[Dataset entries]
::::::::

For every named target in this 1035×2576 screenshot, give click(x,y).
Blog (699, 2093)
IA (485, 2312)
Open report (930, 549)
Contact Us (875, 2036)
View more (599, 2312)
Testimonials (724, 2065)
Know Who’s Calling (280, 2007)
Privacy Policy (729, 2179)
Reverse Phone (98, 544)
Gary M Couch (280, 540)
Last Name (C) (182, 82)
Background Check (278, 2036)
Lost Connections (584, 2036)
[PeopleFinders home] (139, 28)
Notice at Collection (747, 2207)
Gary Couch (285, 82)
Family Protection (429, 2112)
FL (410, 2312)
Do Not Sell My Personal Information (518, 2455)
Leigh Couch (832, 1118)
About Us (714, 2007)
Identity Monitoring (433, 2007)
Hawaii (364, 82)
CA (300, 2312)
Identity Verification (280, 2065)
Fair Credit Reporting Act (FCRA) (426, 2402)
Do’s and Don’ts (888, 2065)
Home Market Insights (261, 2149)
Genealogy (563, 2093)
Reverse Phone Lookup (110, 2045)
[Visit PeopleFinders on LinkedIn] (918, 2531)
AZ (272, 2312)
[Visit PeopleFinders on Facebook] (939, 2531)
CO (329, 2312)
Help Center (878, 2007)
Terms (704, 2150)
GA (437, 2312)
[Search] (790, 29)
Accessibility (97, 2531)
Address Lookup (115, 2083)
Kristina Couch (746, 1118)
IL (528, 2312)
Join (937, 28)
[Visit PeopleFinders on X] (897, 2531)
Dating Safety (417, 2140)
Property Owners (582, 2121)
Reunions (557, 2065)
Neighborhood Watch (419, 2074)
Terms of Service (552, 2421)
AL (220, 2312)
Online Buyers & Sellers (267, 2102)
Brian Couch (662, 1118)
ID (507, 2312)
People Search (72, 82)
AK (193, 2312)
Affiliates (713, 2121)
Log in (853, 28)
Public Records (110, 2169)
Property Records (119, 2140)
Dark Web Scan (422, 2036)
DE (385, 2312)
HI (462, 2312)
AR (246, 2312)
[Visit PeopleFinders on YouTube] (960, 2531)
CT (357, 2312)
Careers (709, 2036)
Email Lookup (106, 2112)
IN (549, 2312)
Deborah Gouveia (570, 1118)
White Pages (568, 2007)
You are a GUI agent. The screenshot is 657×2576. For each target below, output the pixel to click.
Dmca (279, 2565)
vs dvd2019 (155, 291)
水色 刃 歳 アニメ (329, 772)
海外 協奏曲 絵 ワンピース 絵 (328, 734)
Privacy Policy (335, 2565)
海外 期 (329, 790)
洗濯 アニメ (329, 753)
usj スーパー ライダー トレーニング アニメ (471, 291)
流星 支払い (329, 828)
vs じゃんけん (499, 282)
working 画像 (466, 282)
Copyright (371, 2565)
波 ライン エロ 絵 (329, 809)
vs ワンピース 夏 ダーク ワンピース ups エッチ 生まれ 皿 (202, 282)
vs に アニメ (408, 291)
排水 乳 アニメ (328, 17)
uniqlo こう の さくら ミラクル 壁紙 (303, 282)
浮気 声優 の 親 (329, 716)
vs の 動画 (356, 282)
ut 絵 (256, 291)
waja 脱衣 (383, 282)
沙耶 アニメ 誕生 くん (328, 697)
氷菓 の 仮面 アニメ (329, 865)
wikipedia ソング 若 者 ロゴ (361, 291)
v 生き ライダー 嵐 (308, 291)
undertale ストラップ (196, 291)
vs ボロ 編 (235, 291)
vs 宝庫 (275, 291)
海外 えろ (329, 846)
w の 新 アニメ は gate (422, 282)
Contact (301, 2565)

::::::::

[Problem description]
Among the entries above, copy exactly only the lines starting with the one containing "Do Not Sell" and going through the one containing "[Search] (790, 29)", both ends included.

[Answer to this problem]
Do Not Sell My Personal Information (518, 2455)
Leigh Couch (832, 1118)
About Us (714, 2007)
Identity Monitoring (433, 2007)
Hawaii (364, 82)
CA (300, 2312)
Identity Verification (280, 2065)
Fair Credit Reporting Act (FCRA) (426, 2402)
Do’s and Don’ts (888, 2065)
Home Market Insights (261, 2149)
Genealogy (563, 2093)
Reverse Phone Lookup (110, 2045)
[Visit PeopleFinders on LinkedIn] (918, 2531)
AZ (272, 2312)
[Visit PeopleFinders on Facebook] (939, 2531)
CO (329, 2312)
Help Center (878, 2007)
Terms (704, 2150)
GA (437, 2312)
[Search] (790, 29)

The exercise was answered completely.